** Opening Task material block **

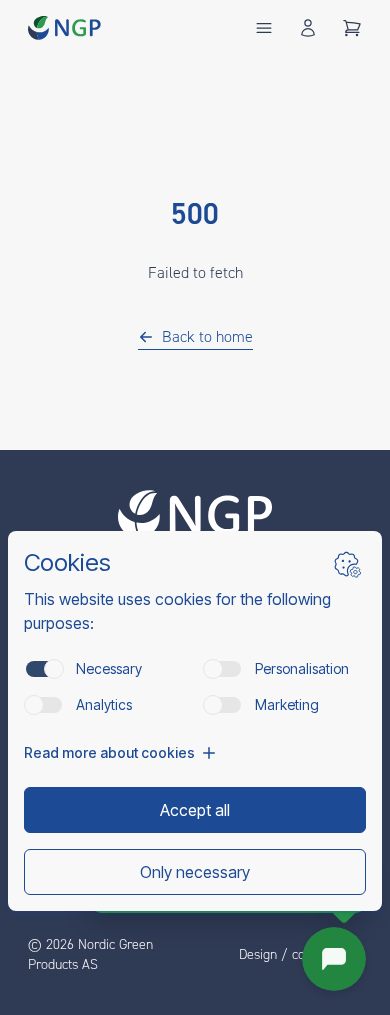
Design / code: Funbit (300, 955)
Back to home (207, 337)
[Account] (308, 28)
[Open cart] (352, 28)
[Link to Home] (195, 514)
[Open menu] (264, 28)
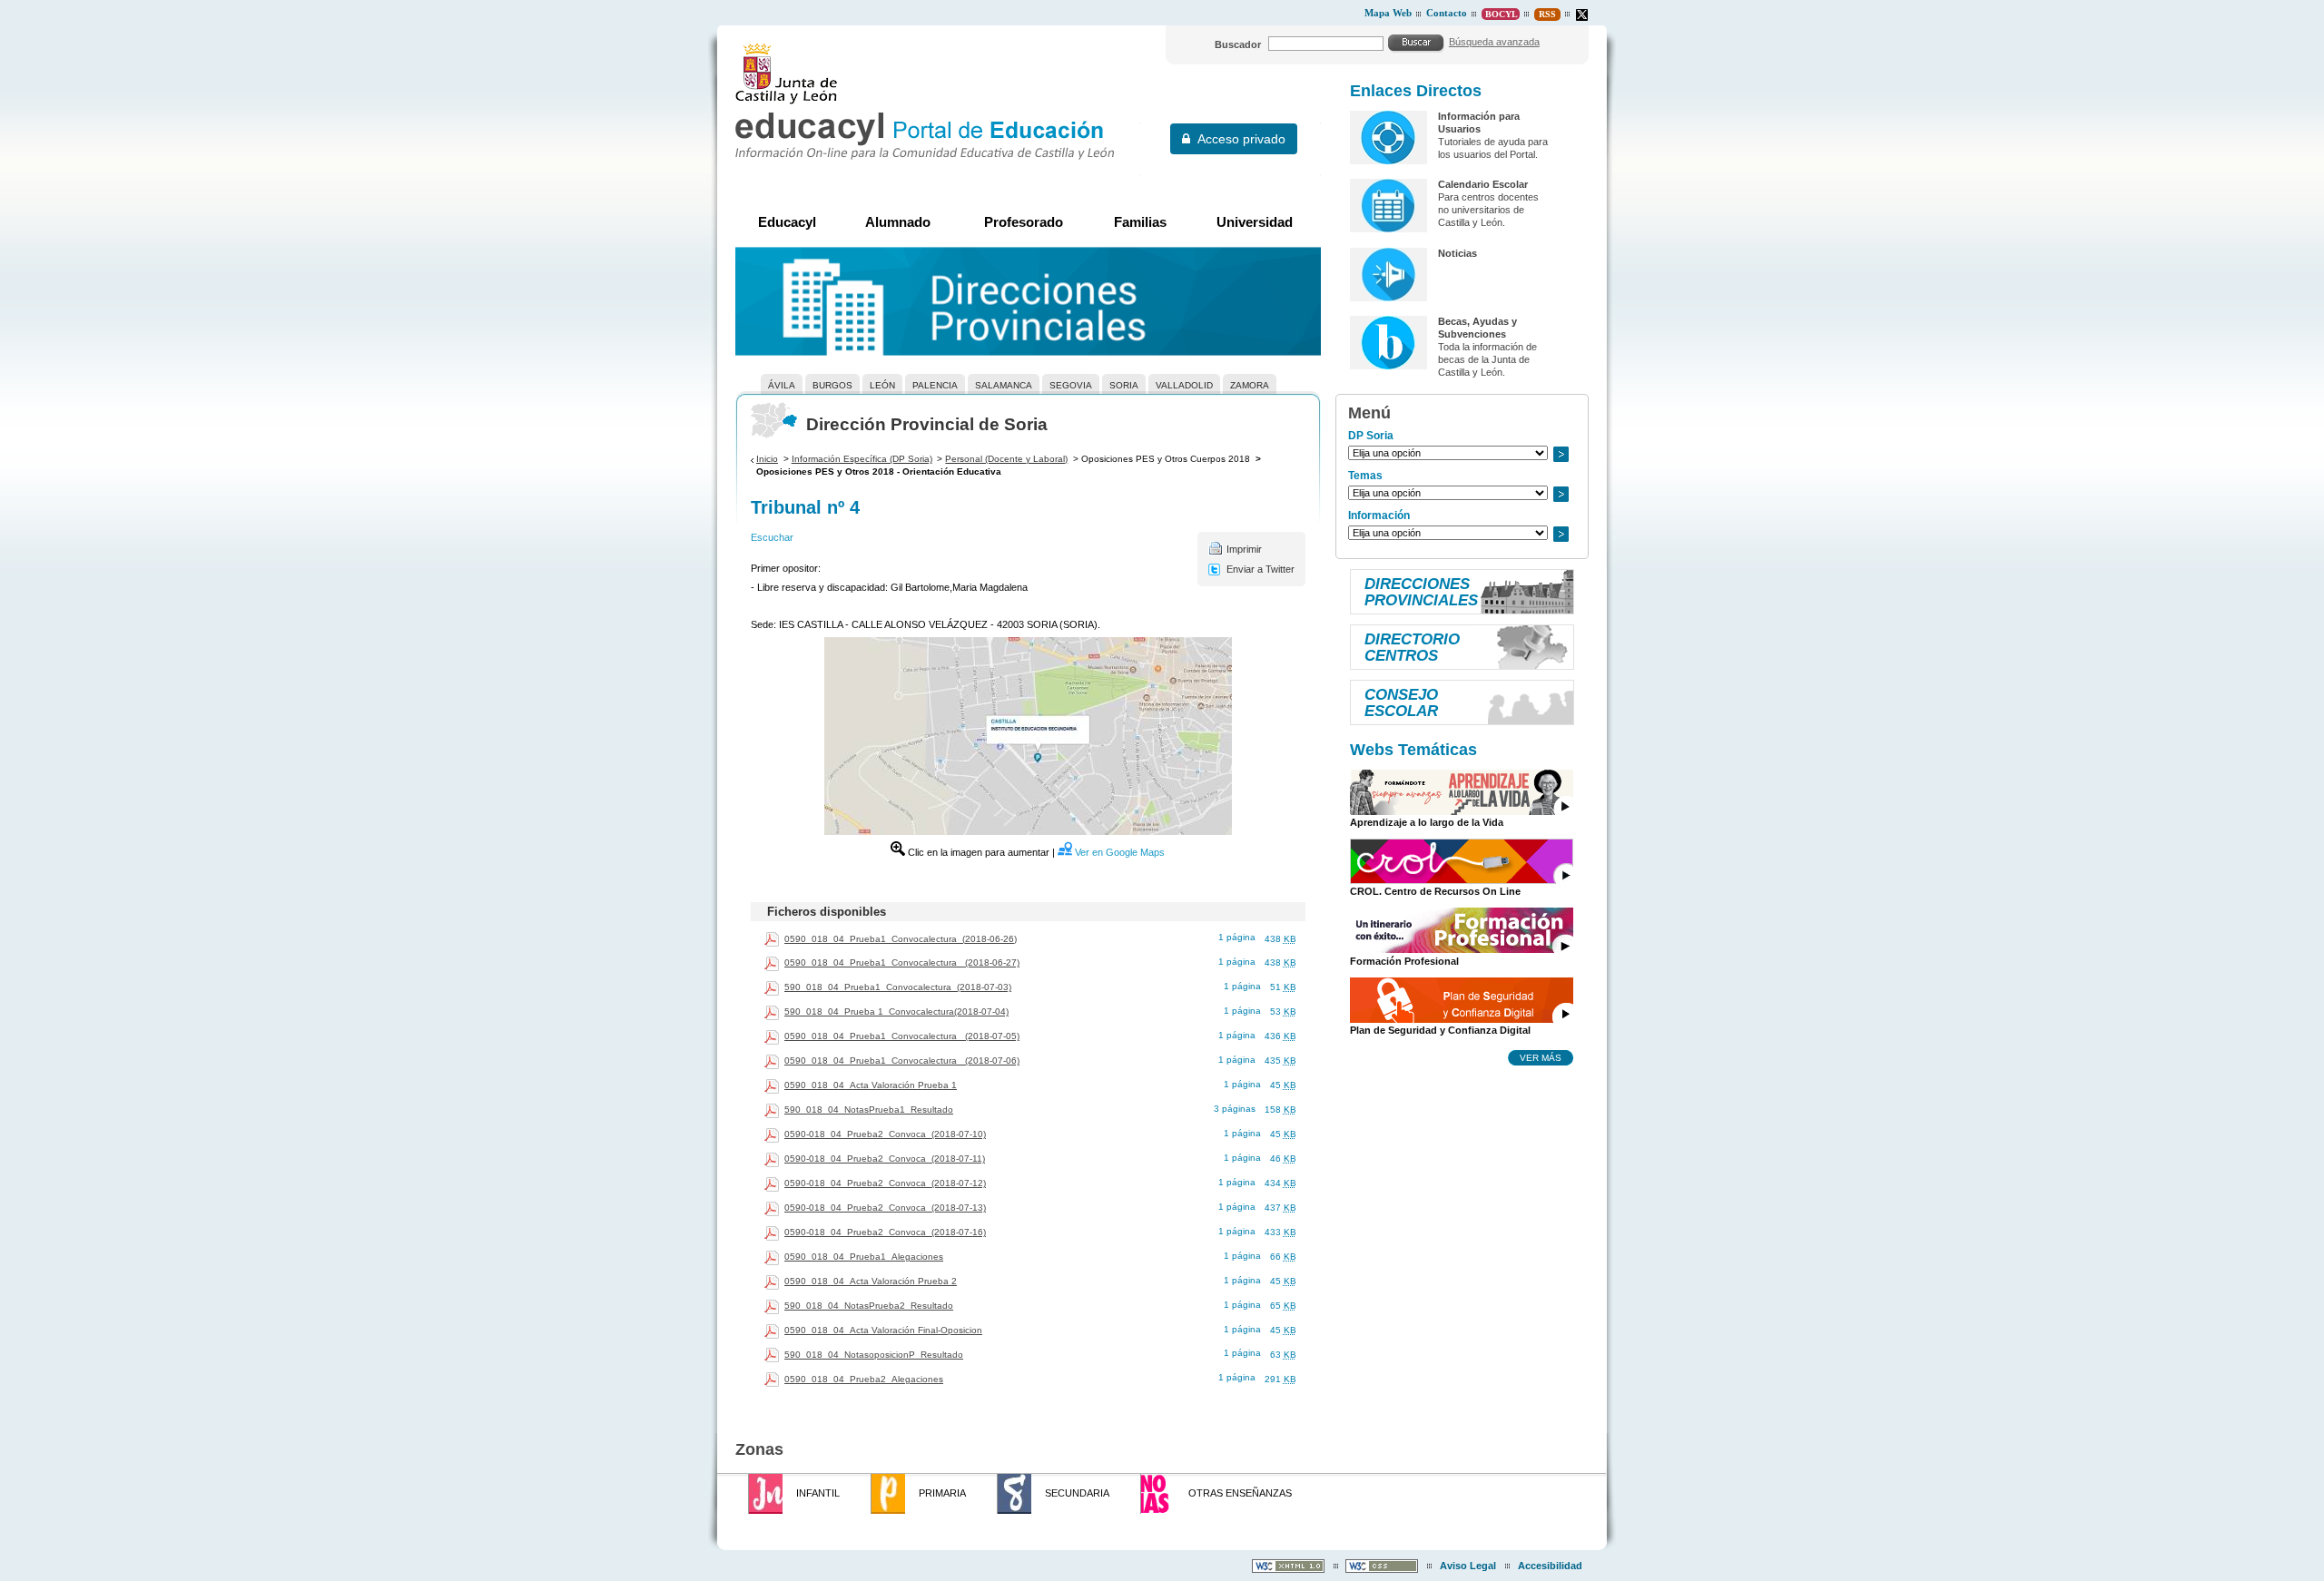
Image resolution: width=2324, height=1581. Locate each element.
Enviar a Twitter (1260, 569)
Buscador (1238, 44)
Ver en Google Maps (1120, 852)
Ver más (1540, 1057)
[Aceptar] (1416, 43)
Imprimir (1244, 549)
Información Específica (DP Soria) (862, 459)
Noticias (1457, 253)
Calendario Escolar (1483, 184)
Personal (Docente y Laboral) (1006, 459)
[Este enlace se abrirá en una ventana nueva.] (1582, 15)
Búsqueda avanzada (1494, 41)
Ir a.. (1560, 454)
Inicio (767, 459)
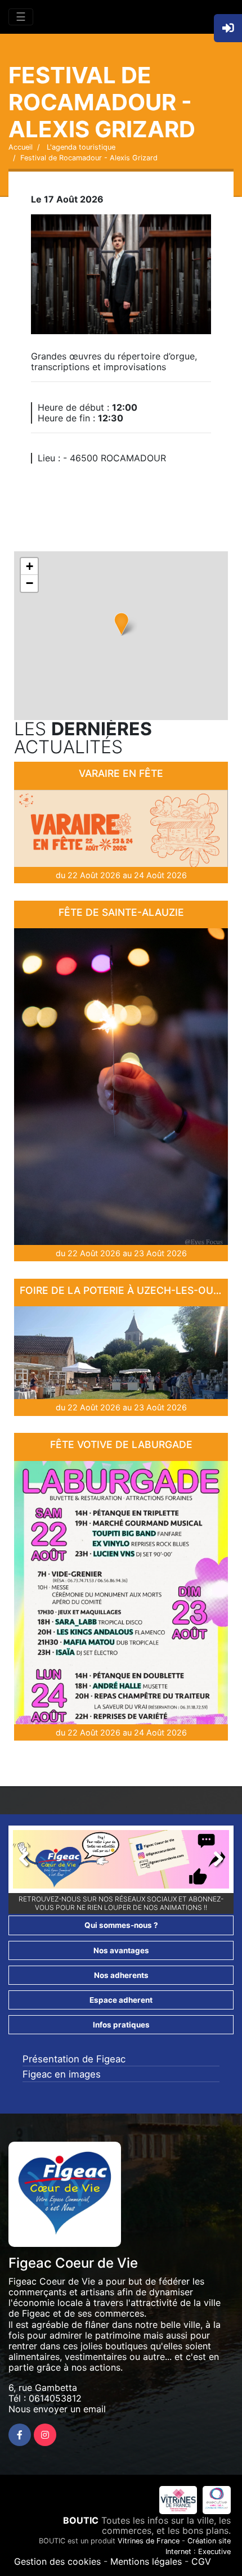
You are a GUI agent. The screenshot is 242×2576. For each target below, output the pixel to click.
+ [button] (29, 566)
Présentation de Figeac (74, 2059)
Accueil (20, 147)
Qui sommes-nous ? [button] (121, 1925)
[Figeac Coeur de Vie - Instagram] (45, 2435)
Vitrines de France (149, 2541)
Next (212, 1862)
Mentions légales (146, 2561)
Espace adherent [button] (121, 1999)
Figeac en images (62, 2074)
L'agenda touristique (79, 147)
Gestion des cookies (57, 2561)
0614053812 (55, 2398)
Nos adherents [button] (121, 1975)
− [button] (29, 583)
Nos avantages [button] (121, 1950)
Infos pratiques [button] (121, 2024)
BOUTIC (80, 2520)
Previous (30, 1862)
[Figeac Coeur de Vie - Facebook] (19, 2435)
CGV (201, 2561)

** Closing Task material block **

## [What is expected]
Look through the entries and copy every line in which the string "button" appears.

## [Response below]
+ [button] (29, 566)
Qui sommes-nous ? [button] (121, 1925)
Espace adherent [button] (121, 1999)
Nos adherents [button] (121, 1975)
− [button] (29, 583)
Nos avantages [button] (121, 1950)
Infos pratiques [button] (121, 2024)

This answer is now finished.